Actor Nick Offerman does not recommend launching a small open boat into the East River. He tried that once.

“There are some vicious currents and the wake created from just something as benign as a water taxi just about swamped us,” Offerman told Gothamist.

It’s exactly the sort of adventure that reminds him of his literary idol, the farmer, naturalist and National Humanities Medal-winning poet Wendell Berry. Offerman has been reading Berry’s work in a weekly series on WNYC’s “All of It” for poetry month this April.

Offerman’s nautical adventure took place in 2008, when he was craving an escape from New York City. He’d just moved to the Upper West Side with his wife Megan Mullally, who was starring in “Young Frankenstein” on Broadway.

While looking to keep himself busy, he had a revelation. “By God, I want to build a canoe,” he recalled. “I mean, even saying it now thrills my blood.”

He carved the canoe from cedar by hand in a Red Hook woodshop. And while his maiden voyage nearly ended in catastrophe, he felt the journey was a triumph: He’d connected to wild nature in the concrete jungle of New York.

Berry also felt the call of the wild when he moved to New York in the ’60s to teach at NYU. He found the city overwhelming and yearned for home in Kentucky.

“It's such a great superhero origin story that he moved back home and then wrote just this explosive, prolific body of work that is so beautiful and multicolored,” Offerman said.

Berry writes about plants, animals, farming and small towns. He often draws on these symbols to impart wisdom on a person gone astray.

In one of Offerman’s favorite poems, “The Wild Rose,” Berry describes a brilliant new rose growing from the edge of a dark bramble — "where yesterday was only shade / and once more I am blessed, choosing / again what I chose before."

### DATA SECTION
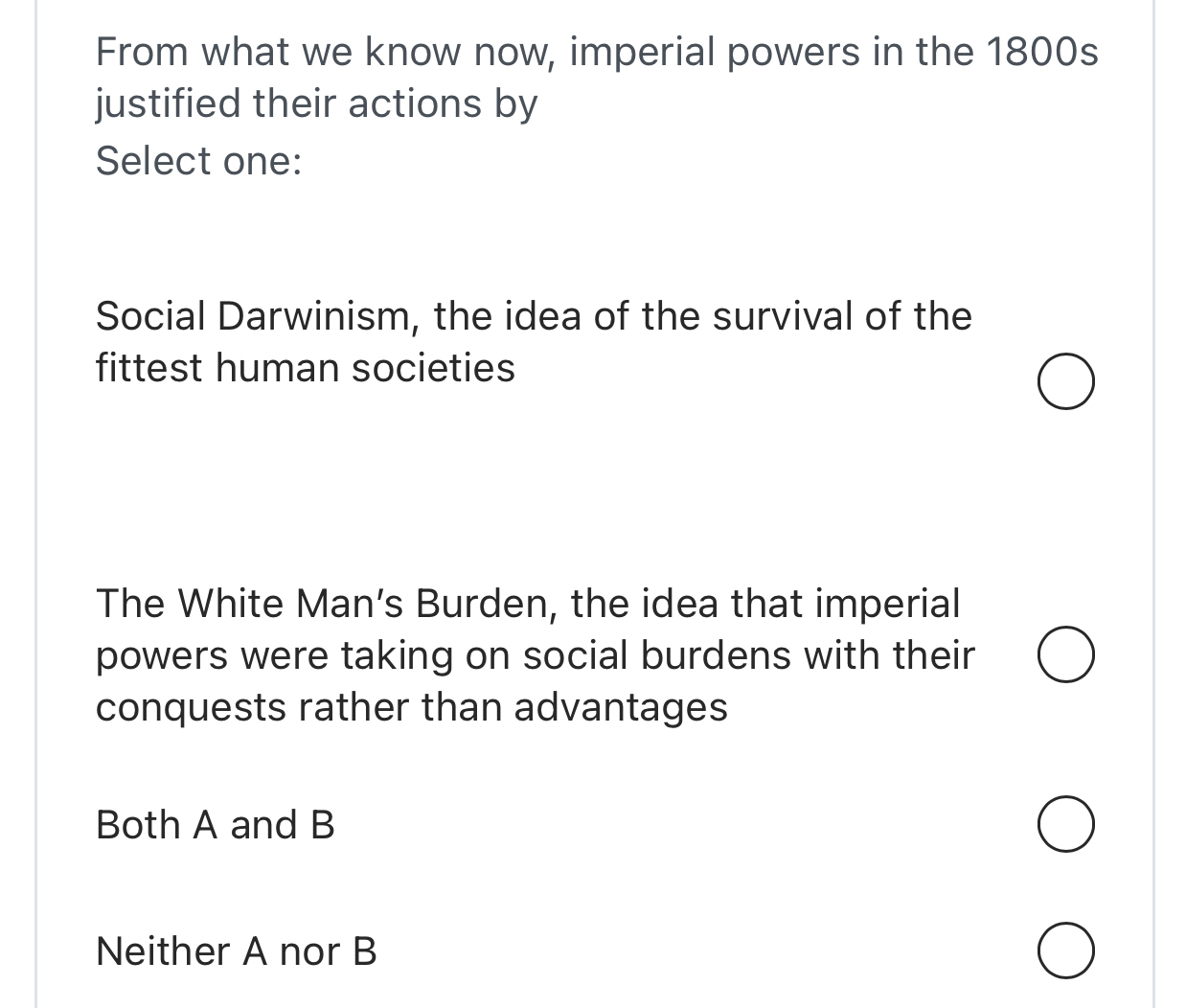
Task: Click the 'fittest human societies' line
Action: coord(306,368)
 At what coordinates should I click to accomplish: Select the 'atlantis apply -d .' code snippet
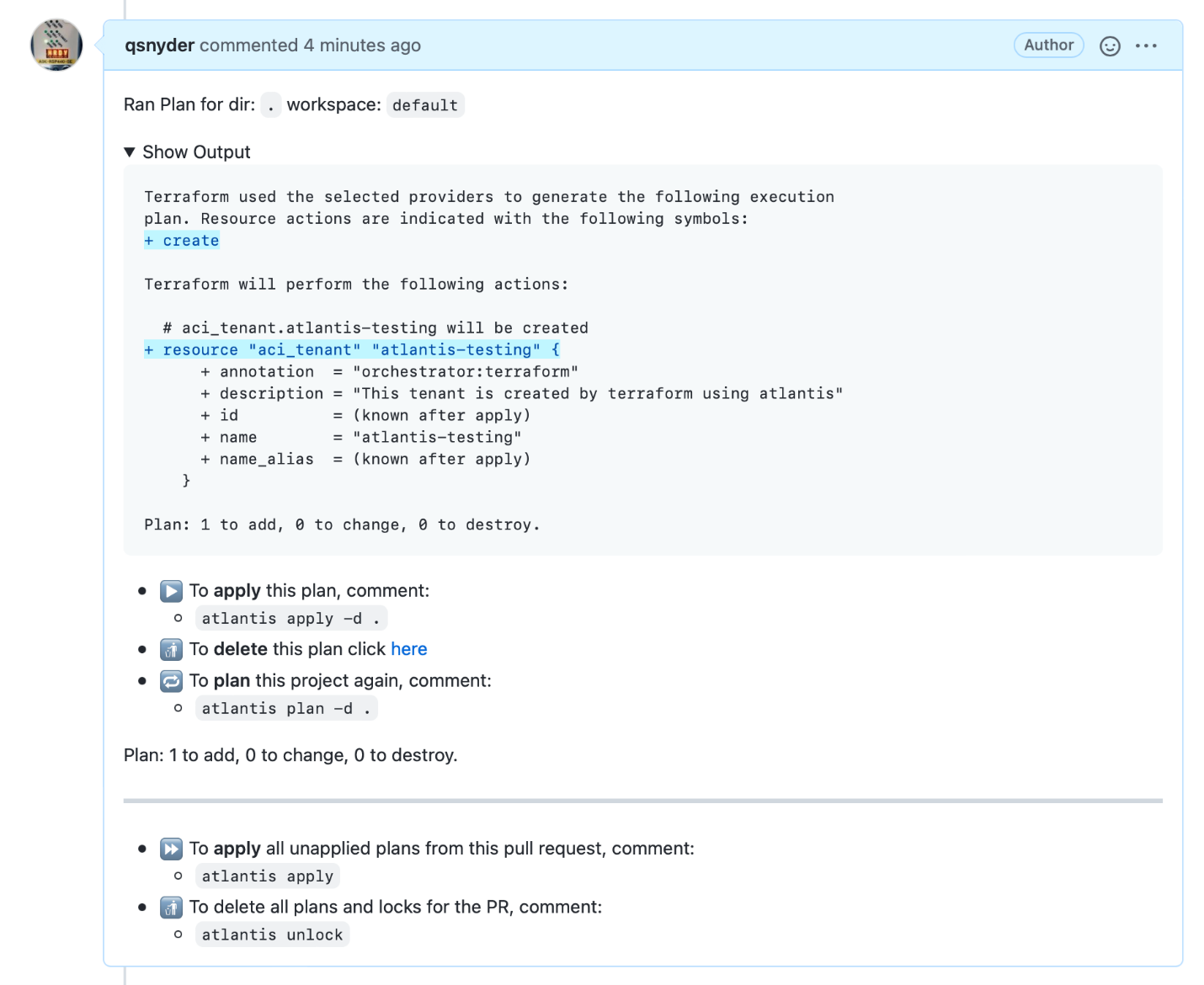(290, 618)
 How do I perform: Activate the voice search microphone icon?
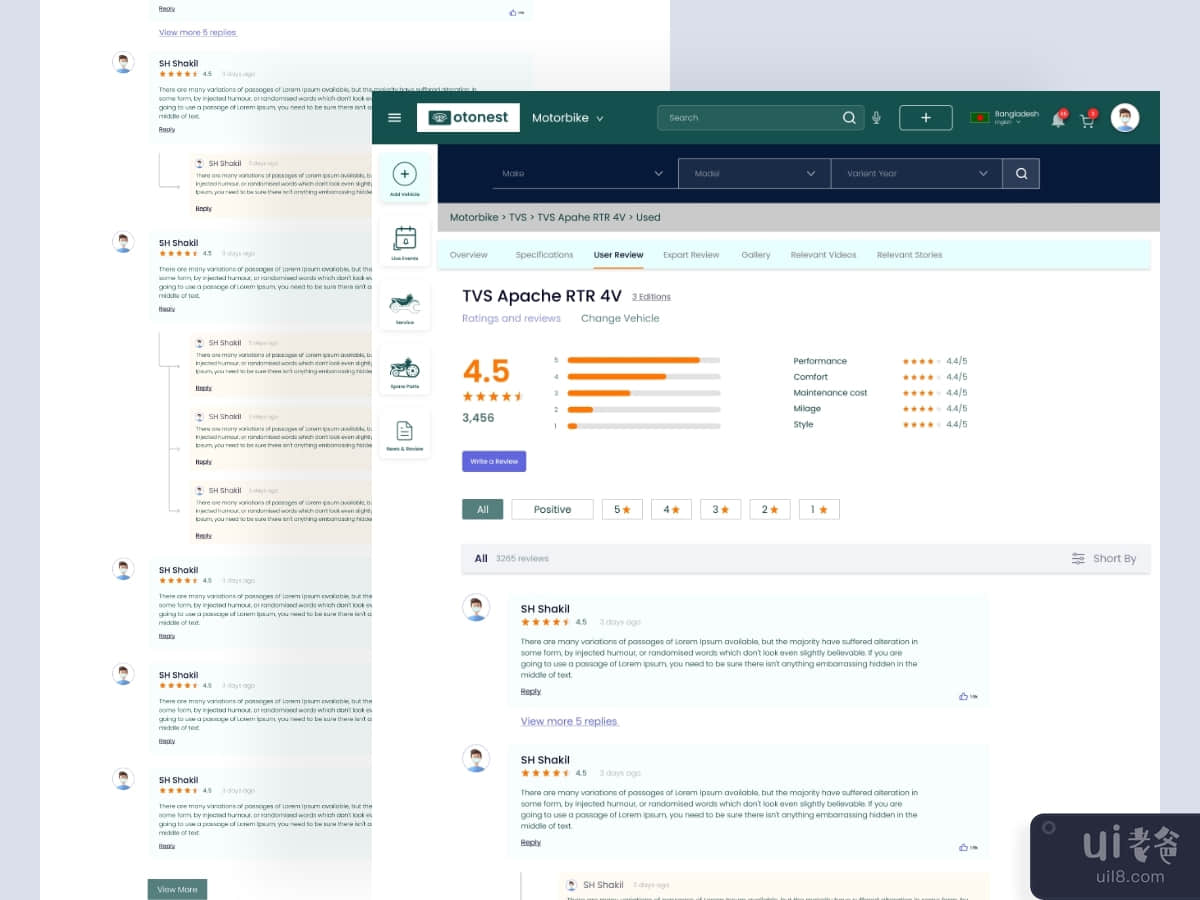pyautogui.click(x=876, y=117)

### EXERCISE AIM
Reproduce word for word the stretch of the Nick Offerman article from "He carved the" through "home in Kentucky.".

### EXERCISE OUTPUT
He carved the canoe from cedar by hand in a Red Hook woodshop. And while his maiden voyage nearly ended in catastrophe, he felt the journey was a triumph: He’d connected to wild nature in the concrete jungle of New York.

Berry also felt the call of the wild when he moved to New York in the ’60s to teach at NYU. He found the city overwhelming and yearned for home in Kentucky.